[E-Lang] Kernel-E in Minimal-XML

Mark S. Miller markm@caplet.com
Thu, 05 Oct 2000 14:24:25 -0700


At 03:08 PM 10/2/00, Dan Moniz wrote:
>    Mark> How to represent source-position information? (Since we'll be using
>    Mark> this as our universal parse-tree and quasi-parse-tree
>    Mark> representation.)
>
>Floating attribute perhaps?

Demonstrating my ignorance of XML once again, what's a floating attribute?  
Also, having succeeded so far in painlessly representing Kernel-E within the 
Minimal-XML subset of XML, I would strongly prefer to stay within this 
subset.  (Note that I'm stating this as a strong preference, but not a 
requirement.)  Since Minimal-XML doesn't have attributes, I'd guess it 
doesn't have floating attributes, whatever they are.  


>    Mark> How to turn literal character data (as in a literal String) into the
>    Mark> text between tags so that it is XML-processed back into the original
>    Mark> data? (I'm sure it's a trivially solved problem. We just need to find
>    Mark> the solution.)
>
>Hrm. I was thinking that you could write (to use an IBM buzzterm) a transcoding
>utility to turn literal strings into Unicode strings and use &bla; type
>entities inside the XML (so as not to clash with angle brackets), but that
>would get hella annoying to read. Not that this presents a solutuion.
>
>Or am I not on the the right page here?

I think you are.  I simply need a transcoding(?) algorithm for converting 
each way that preserves as much readability as possible.  Since I'm even 
more ignorant of the subtleties of Unicode than I am of the subtleties of 
XML, I'd rather copy and paste such an open-source algorithm than have to 
figure it out myself from the specs.


>    Mark> What (quasi-)parser to use? Current candidates are to adapt MinML, to
>    Mark> wait for Monty's fixes to ANTLR, or to just write a Minimal-XML
>    Mark> quasi-parser by hand.
>
>I think writing one by hand is a bad idea. Better, in my mind, to wait for
>Monty's fixes or adapt MinML and publish the adaptions

Monty, any ETA?

Another possibility is to use Xerces-J with SAX, and to write a SAX document 
handler to generate qdom, and to reject input outside Minimal-XML.  Finally, 
we'd need to adapt Xerces to handle quasi-literal input and build 
quasi-literal qdom trees.  I don't know how plausible this direction would 
be, but I don't know how plausible the other alternatives are either.  I 
just read the MinML parser, it's very elegant in its own peculiar way, but I 
sure don't want to try maintaining it (or a quasi-supporting variant of it).

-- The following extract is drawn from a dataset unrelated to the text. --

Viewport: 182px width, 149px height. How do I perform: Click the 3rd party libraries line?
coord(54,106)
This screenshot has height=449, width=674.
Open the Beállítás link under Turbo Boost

>    Mark> Is Minimal-XML really a downward compatible subset of XML (as they
>    Mark> claim) or (as I suspect) do we need to identify and restrict
>    Mark> ourselves to the intersection of these two standards?
>
>I think that regardless, we shold do our due dilligence and identify and
>restrict. It won't hurt if we do and the stadards are compatible at some level,
>and it will certainly help if they're not. Both are moving targets anyways, so
>what's true today could change tomorrow.

I agree.  Although both are moving targets, I think XML at least is rather 
strongly committed to evolving in only upward compatible ways.  In any case, 
even if we choose to constrain ourselves to the Minimal-XML subset of XML, 
the important constraint, both from a marketing check-off point of view and 
to leverage the world's huge investment in XML tools, is that we always be 
rigorously XML compatible.  We shouldn't expect many others to care whether 
or not we're also Minimal-XML compatible.  We're doing that mainly for our 
own sanity.


>    Mark> Should ERights.org "endorse" Minimal-XML? What would this mean? Would
>    Mark> anyone care? Are there any downsides?
>
>I think using it is plenty. To publically state endorsement gets us into all
>sorts of battles and potentiall squabbles we would rather avoid, I think. Do
>you endorse the use of a hammer publicly? I don't, although I may suggest it if
>a friend has a problem to which I have found a hammer is an acceptable solution
>(perhaps one of many such solutions).

Well, that's certainly fine for now.  In any case, we shouldn't endorse 
anything until we've spent some time using it.


>When are you going to be away/unreachable again? I may be in San Fran later
>this week.

I am reachable again starting this Saturday 10/7.  Hope we can meet!